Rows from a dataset
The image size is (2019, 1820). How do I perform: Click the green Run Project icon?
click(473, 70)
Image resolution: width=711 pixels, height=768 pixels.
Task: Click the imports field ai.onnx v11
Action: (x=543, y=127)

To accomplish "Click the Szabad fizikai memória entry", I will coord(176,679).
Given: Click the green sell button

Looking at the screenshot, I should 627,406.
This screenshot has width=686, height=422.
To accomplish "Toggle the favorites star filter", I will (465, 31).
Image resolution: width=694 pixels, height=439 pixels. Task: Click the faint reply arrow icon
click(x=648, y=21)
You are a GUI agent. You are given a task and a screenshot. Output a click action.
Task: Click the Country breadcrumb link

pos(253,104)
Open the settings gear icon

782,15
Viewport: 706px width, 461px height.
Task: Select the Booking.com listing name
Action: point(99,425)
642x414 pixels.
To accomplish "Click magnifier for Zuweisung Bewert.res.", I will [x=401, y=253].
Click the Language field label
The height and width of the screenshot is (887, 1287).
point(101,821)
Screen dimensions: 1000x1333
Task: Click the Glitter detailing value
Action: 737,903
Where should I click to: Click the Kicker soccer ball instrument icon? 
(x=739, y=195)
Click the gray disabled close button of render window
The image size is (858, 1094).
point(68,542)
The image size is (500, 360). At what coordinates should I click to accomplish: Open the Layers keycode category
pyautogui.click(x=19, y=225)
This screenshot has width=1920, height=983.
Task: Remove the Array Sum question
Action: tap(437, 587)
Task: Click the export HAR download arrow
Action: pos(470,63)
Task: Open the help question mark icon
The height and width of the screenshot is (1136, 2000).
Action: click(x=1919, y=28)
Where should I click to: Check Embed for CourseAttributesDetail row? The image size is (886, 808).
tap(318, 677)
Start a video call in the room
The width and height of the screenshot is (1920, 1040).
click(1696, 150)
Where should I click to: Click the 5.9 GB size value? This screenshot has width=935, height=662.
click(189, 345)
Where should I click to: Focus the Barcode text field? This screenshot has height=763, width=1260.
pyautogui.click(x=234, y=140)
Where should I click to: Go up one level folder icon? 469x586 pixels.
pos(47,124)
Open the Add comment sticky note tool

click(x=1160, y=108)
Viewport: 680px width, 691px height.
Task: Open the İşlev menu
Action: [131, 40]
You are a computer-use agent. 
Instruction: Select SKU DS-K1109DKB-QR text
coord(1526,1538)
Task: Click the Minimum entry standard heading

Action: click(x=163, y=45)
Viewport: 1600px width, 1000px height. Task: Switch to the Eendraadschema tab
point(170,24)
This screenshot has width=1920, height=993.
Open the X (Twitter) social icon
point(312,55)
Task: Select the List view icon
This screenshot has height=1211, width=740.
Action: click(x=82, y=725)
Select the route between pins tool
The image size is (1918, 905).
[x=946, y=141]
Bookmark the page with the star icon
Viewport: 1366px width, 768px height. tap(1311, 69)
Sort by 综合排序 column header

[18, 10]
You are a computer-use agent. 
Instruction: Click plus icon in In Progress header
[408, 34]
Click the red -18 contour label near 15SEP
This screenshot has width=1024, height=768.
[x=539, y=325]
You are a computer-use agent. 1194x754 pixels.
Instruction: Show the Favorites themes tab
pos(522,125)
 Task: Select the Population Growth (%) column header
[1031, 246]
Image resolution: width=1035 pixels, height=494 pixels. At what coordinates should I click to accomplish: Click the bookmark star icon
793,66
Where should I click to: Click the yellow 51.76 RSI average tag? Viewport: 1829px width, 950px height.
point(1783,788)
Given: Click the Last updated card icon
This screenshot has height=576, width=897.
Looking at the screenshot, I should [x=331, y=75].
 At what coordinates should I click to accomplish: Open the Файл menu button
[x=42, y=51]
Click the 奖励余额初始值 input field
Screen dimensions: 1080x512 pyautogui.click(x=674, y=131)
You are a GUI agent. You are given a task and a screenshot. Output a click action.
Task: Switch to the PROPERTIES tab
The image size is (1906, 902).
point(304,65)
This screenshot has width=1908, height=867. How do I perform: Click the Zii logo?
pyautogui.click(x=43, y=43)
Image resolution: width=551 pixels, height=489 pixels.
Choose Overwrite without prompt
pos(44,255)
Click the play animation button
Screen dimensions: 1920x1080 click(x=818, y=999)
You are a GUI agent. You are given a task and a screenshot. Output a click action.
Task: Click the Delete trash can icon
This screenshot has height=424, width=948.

■ Set task: Reproduce the part of the listing that opens with the line containing "Start a video call in the room" and closes with the line containing "Action: click(x=82, y=725)", swapping "Barcode" for "QR code" and leaving everything else as it is.

■ The reply:
Start a video call in the room
The width and height of the screenshot is (1920, 1040).
click(1696, 150)
Where should I click to: Click the 5.9 GB size value? This screenshot has width=935, height=662.
click(189, 345)
Where should I click to: Focus the QR code text field? This screenshot has height=763, width=1260.
pyautogui.click(x=234, y=140)
Where should I click to: Go up one level folder icon? 469x586 pixels.
pos(47,124)
Open the Add comment sticky note tool

click(x=1160, y=108)
Viewport: 680px width, 691px height.
Task: Open the İşlev menu
Action: [131, 40]
You are a computer-use agent. 
Instruction: Select SKU DS-K1109DKB-QR text
coord(1526,1538)
Task: Click the Minimum entry standard heading

Action: click(x=163, y=45)
Viewport: 1600px width, 1000px height. Task: Switch to the Eendraadschema tab
point(170,24)
This screenshot has width=1920, height=993.
Open the X (Twitter) social icon
point(312,55)
Task: Select the List view icon
This screenshot has height=1211, width=740.
Action: click(x=82, y=725)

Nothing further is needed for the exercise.